SOE servers didn't shutdown on themselves and they then decided to check to see if they had been attacked as well after they handled the PSN Servers. FBI examined them and found out what was taken and alerted the public within an hour of confirming that information was taken.

Also the actual value of the parts in a PS3 are worth more than what they are sold for. That's why the amount of parts have seriously been trimmed down in the newer PS3's. Going from button sensors, 4 USB ports, card readers, extra chip for playing PS2 games, and a high quality looking finish to removing all of that with the exception of 2 USB Ports which cut prices back. You can view the price of all the original materials easily online and see what it totals, you will have to look back to '06 to see the actual cost.

dprince writes:

The latest information regarding the version of Apache running on Sony's servers was made public several days after this column's deadline. These things happen when you write for a print publication, but they're regrettable nonetheless. (I have yet to find a similar dispute of Spafford's claims re: firewall status at the time of the breach.)

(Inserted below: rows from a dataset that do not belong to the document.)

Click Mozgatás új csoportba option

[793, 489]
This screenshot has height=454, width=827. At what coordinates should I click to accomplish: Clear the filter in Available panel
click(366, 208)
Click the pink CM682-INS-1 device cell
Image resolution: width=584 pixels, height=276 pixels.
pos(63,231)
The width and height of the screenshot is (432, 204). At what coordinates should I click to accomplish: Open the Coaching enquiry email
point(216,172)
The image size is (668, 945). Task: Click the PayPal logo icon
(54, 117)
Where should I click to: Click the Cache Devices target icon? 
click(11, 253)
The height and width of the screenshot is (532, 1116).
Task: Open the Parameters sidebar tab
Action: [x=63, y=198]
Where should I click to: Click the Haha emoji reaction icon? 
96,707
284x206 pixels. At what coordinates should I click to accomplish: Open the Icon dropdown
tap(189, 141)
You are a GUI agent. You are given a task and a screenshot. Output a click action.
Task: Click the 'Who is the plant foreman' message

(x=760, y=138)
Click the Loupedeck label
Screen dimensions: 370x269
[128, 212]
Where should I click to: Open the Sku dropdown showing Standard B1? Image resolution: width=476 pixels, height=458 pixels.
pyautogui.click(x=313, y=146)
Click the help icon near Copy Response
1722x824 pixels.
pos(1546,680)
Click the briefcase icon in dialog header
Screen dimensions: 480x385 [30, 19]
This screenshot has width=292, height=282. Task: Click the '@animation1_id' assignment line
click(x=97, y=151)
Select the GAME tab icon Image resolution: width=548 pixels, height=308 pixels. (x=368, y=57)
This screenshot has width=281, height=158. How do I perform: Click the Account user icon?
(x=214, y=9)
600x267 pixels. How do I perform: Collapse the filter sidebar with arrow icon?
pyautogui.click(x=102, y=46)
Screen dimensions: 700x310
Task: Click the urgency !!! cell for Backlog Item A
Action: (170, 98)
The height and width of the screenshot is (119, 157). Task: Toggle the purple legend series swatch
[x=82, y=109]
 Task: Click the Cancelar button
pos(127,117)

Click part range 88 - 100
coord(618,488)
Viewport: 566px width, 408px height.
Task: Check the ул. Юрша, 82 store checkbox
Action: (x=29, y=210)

Despite this, the article's content is based on original research, albeit from sources since discredited. Thanks for reading!

daveprince writes:

This is, of course, assuming that the good people at the Beyond3D forums, et al - on which the refutations I'm seeing re: the Sony/Apache claims are based - were able to and in fact did check the Apache versions on every Sony server that communicates with the PS3.

So far, I'm seeing one link to one Google cache of one playstation.net server running Apache 2.2.17. A few purported logs are also floating around showing the same information side-by-side with several servers running 2.2.11, from 2008 (logs, unfortunately, can be easily spoofed, so little help there). At most, the Google cache which seems to be the current source cited as proof for refutation shows that one of Sony's servers was up to date.

Further complicating matters is the fact that the author of the Bitmob post which cites the Beyond3D forumer's research which turned up one playstation.net server running 2.2.17 is himself a member of those same forums and has been since 2005. He makes no secret of this fact, but this nonetheless leads to the possibility of confirmation bias through community solidarity, especially since his post history there re: the Sony breaches has been fairly solidly pro-Sony.

Ain't internet journalism fun, kids?